Они добрались наконец до китайского ресторанчика неподалеку от дома Кори. Заведение это было без претензий, но довольно уютное. Кондиционеры работали не на полную мощность, так что посетителям не приходилось поеживаться в струях холодного воздуха, войдя в зал, и томиться от жары к тому моменту, когда пора расплачиваться и уходить, как это обычно бывает в ресторанах Нью-Йорка в июле и августе. В этом ресторане было все, что любили они оба: кантонская и цзешуанская кухня и вполне эстетичная обстановка — приглушенный свет, льняные скатерти и начинка яичного рулета, не вызывавшая никаких подозрений.

Им указали на банкетку за столиком в углу, и перед Адамом и Кори возникла первая задача: сесть рядом или напротив друг друга. Кори проскользнула вперед и положила с одной стороны от себя кошелек, а с другой — несколько пакетов, сделав тем самым свой выбор. Адам сел напротив. Они сделали заказ и, когда принесли чай и закуски, остались наконец одни.

— Я люблю его, — безо всякого вступления сказала Кори.
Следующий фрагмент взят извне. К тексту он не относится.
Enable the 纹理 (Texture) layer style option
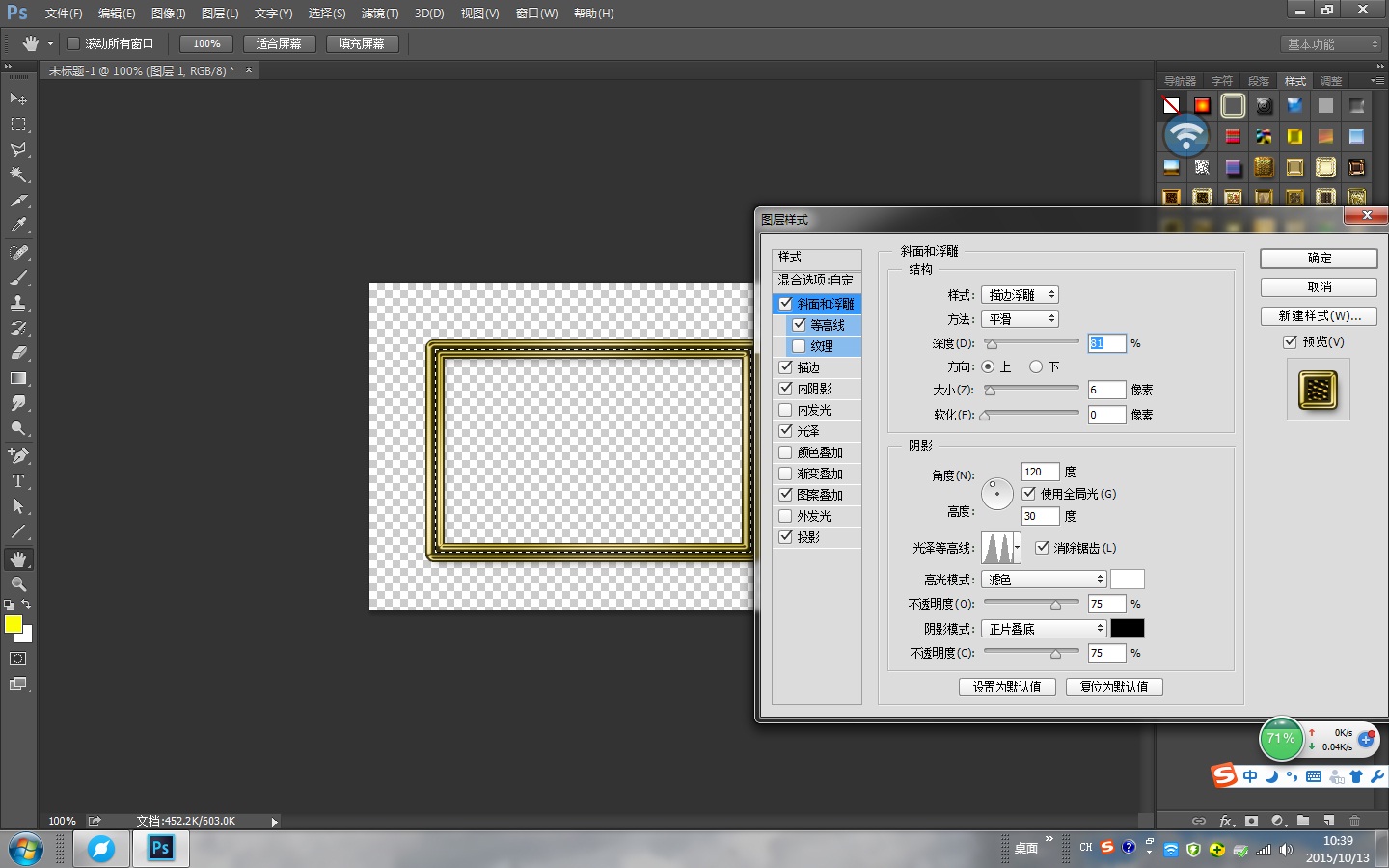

В словах ее прозвучал вызов, но, кроме того, в них можно было услышать все, что угодно: «помоги мне пережить эту боль», «докажи, что он жив», «докажи, что он умер», «вызволи меня из этой тюрьмы», но никогда не забывай о призраке, стоящем между нами, «иди сюда», «уходи», «оставайся», «исчезни», «займись со мной любовью», «не смей даже пробовать». От Кори шли самые разные сигналы, как от судна, терпящего кораблекрушение в открытом море.

Что мог он сказать?

— Что я могу сказать? — вслух повторил Адам.
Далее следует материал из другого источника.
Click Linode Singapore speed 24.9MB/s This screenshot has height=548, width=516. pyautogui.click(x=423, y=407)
— Никакие слова не заставят меня его разлюбить.

— Тогда что же я могу сделать?

— Вы можете сказать мне, что означает этот миллион долларов. — Ее испуганные глаза цвета янтаря были полны боли.

— Это часть большой и сложной проблемы, — сказал Адам, поглаживая пальцем кромку бокала. — Я могу солгать вам, а могу сказать правду. Чего хотите вы?

— Правду.

— Именно этого я и боялся… — Адам смотрел на Кори с необыкновенной нежностью и старался, чтобы голос его звучал как можно мягче. — Помните, тогда, в Мексике, я сказал вам, что у меня появился свидетель, который готов дать показания против вашего мужа?
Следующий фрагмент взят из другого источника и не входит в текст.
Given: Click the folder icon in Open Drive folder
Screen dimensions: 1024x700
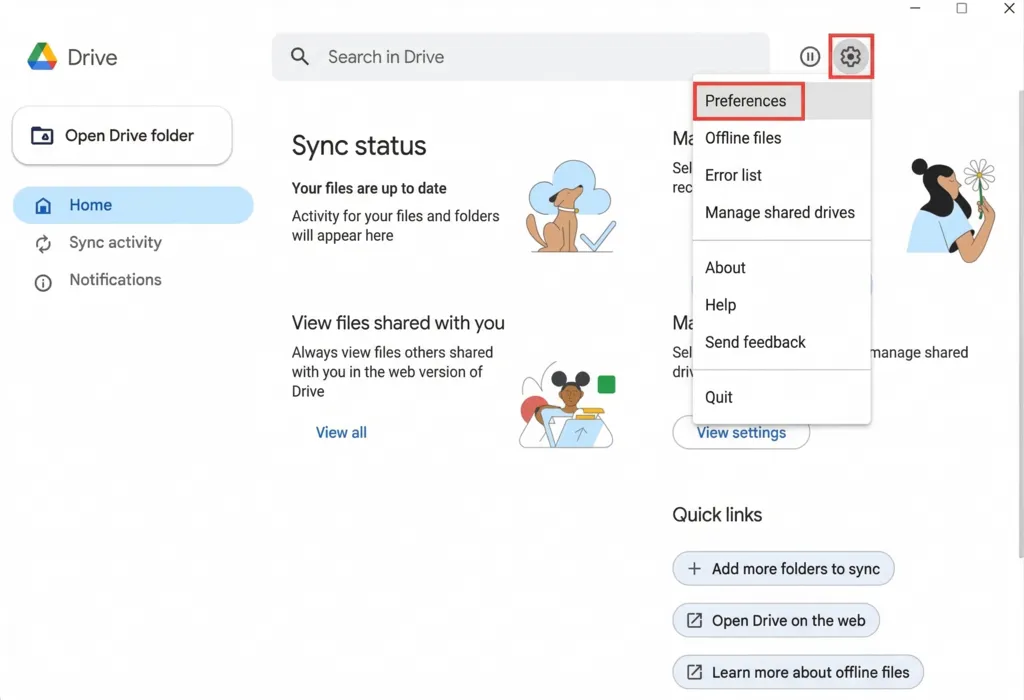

Кори кивнула, не сводя глаз с Адама. Он молча вынул из нагрудного кармана документы и протянул Кори. Те места, которые ей необходимо было прочитать, Адам пометил желтым фломастером. Это были показания Фернандо Стампы, та их часть, где речь шла о пяти пустых чеках общей суммой на миллион долларов, которые он подписал. Там как раз говорилось о том, как Дэнни Видал предъявил эти чеки к оплате, зная, что они не обеспечены, и в четверг накануне четвертого июля вышел из банка с миллионом долларов наличными. Кори смотрела на бумаги с таким выражением, словно ей давали пощечины. Тем не менее она заставила себя прочитать до конца. А потом перечитать. И еще раз перечитать. Наконец Кори положила бумаги рядом с тарелкой и подняла глаза на Адама.

— Мой муж жив, — абсолютно спокойно произнесла она. — В тот день, покидая банк, он точно знал, что больше не вернется туда.